How to complete this task –
The records below must be duplicated exactly, character for character.

[Dataset entries]
──────────
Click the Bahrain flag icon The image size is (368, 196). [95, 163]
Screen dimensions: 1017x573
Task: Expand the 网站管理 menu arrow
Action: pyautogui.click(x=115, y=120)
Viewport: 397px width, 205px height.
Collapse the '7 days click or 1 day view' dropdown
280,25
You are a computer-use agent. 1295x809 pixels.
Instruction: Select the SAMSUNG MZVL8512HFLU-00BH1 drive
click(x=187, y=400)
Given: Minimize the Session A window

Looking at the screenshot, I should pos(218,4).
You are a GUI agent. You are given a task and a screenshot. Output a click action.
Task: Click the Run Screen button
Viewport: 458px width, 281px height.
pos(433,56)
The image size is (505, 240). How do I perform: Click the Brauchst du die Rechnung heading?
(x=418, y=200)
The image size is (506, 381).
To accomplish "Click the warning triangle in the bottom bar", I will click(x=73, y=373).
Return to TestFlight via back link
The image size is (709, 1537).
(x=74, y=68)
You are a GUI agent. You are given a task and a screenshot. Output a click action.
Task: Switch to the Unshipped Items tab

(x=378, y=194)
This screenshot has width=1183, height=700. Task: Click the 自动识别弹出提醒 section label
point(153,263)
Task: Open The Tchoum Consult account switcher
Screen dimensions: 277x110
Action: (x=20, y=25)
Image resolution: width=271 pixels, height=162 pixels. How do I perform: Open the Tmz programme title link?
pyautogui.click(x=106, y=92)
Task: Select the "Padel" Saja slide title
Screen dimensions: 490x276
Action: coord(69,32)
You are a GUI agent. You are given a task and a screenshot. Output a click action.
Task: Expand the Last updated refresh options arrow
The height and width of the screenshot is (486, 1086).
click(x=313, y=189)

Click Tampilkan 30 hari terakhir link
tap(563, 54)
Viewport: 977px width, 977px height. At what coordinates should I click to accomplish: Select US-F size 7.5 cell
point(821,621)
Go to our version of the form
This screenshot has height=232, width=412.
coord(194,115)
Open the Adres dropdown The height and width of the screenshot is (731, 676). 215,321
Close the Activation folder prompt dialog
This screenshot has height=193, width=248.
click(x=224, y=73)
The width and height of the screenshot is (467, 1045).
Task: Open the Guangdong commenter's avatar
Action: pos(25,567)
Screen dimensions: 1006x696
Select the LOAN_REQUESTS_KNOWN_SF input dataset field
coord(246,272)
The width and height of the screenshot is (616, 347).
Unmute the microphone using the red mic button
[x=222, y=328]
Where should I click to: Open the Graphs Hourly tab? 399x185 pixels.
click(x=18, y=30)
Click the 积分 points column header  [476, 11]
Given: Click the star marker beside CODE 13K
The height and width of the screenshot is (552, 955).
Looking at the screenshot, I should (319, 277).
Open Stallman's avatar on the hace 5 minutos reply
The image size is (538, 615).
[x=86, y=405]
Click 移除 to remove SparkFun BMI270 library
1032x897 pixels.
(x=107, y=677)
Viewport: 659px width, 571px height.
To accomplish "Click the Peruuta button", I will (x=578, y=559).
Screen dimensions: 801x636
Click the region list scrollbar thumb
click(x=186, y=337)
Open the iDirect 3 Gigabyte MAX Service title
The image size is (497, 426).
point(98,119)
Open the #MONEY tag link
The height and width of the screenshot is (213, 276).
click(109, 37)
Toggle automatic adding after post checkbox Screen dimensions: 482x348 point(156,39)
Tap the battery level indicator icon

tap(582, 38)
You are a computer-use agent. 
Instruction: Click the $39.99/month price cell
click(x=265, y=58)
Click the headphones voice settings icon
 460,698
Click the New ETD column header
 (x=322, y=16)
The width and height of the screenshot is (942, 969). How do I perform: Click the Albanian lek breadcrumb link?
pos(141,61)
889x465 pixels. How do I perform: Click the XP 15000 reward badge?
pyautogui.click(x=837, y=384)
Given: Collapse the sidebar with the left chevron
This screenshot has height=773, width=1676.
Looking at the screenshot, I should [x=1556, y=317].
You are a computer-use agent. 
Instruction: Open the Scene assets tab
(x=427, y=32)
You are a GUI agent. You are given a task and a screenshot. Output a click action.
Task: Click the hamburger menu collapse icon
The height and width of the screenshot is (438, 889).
──────────
Response for this exercise –
Click the Bahrain flag icon The image size is (368, 196). [95, 163]
Screen dimensions: 1017x573
Task: Expand the 网站管理 menu arrow
Action: pyautogui.click(x=115, y=120)
Viewport: 397px width, 205px height.
Collapse the '7 days click or 1 day view' dropdown
280,25
You are a computer-use agent. 1295x809 pixels.
Instruction: Select the SAMSUNG MZVL8512HFLU-00BH1 drive
click(x=187, y=400)
Given: Minimize the Session A window

Looking at the screenshot, I should pos(218,4).
You are a GUI agent. You are given a task and a screenshot. Output a click action.
Task: Click the Run Screen button
Viewport: 458px width, 281px height.
pos(433,56)
The image size is (505, 240). How do I perform: Click the Brauchst du die Rechnung heading?
(x=418, y=200)
The image size is (506, 381).
To accomplish "Click the warning triangle in the bottom bar", I will click(x=73, y=373).
Return to TestFlight via back link
The image size is (709, 1537).
(x=74, y=68)
You are a GUI agent. You are given a task and a screenshot. Output a click action.
Task: Switch to the Unshipped Items tab

(x=378, y=194)
This screenshot has width=1183, height=700. Task: Click the 自动识别弹出提醒 section label
point(153,263)
Task: Open The Tchoum Consult account switcher
Screen dimensions: 277x110
Action: (x=20, y=25)
Image resolution: width=271 pixels, height=162 pixels. How do I perform: Open the Tmz programme title link?
pyautogui.click(x=106, y=92)
Task: Select the "Padel" Saja slide title
Screen dimensions: 490x276
Action: coord(69,32)
You are a GUI agent. You are given a task and a screenshot. Output a click action.
Task: Expand the Last updated refresh options arrow
The height and width of the screenshot is (486, 1086).
click(x=313, y=189)

Click Tampilkan 30 hari terakhir link
tap(563, 54)
Viewport: 977px width, 977px height. At what coordinates should I click to accomplish: Select US-F size 7.5 cell
point(821,621)
Go to our version of the form
This screenshot has height=232, width=412.
coord(194,115)
Open the Adres dropdown The height and width of the screenshot is (731, 676). 215,321
Close the Activation folder prompt dialog
This screenshot has height=193, width=248.
click(x=224, y=73)
The width and height of the screenshot is (467, 1045).
Task: Open the Guangdong commenter's avatar
Action: pos(25,567)
Screen dimensions: 1006x696
Select the LOAN_REQUESTS_KNOWN_SF input dataset field
coord(246,272)
The width and height of the screenshot is (616, 347).
Unmute the microphone using the red mic button
[x=222, y=328]
Where should I click to: Open the Graphs Hourly tab? 399x185 pixels.
click(x=18, y=30)
Click the 积分 points column header  [476, 11]
Given: Click the star marker beside CODE 13K
The height and width of the screenshot is (552, 955).
Looking at the screenshot, I should (319, 277).
Open Stallman's avatar on the hace 5 minutos reply
The image size is (538, 615).
[x=86, y=405]
Click 移除 to remove SparkFun BMI270 library
1032x897 pixels.
(x=107, y=677)
Viewport: 659px width, 571px height.
To accomplish "Click the Peruuta button", I will (x=578, y=559).
Screen dimensions: 801x636
Click the region list scrollbar thumb
click(x=186, y=337)
Open the iDirect 3 Gigabyte MAX Service title
The image size is (497, 426).
point(98,119)
Open the #MONEY tag link
The height and width of the screenshot is (213, 276).
click(109, 37)
Toggle automatic adding after post checkbox Screen dimensions: 482x348 point(156,39)
Tap the battery level indicator icon

tap(582, 38)
You are a computer-use agent. 
Instruction: Click the $39.99/month price cell
click(x=265, y=58)
Click the headphones voice settings icon
 460,698
Click the New ETD column header
 (x=322, y=16)
The width and height of the screenshot is (942, 969). How do I perform: Click the Albanian lek breadcrumb link?
pos(141,61)
889x465 pixels. How do I perform: Click the XP 15000 reward badge?
pyautogui.click(x=837, y=384)
Given: Collapse the sidebar with the left chevron
This screenshot has height=773, width=1676.
Looking at the screenshot, I should [x=1556, y=317].
You are a computer-use agent. 
Instruction: Open the Scene assets tab
(x=427, y=32)
You are a GUI agent. You are given a task and a screenshot. Output a click action.
Task: Click the hamburger menu collapse icon
The height and width of the screenshot is (438, 889).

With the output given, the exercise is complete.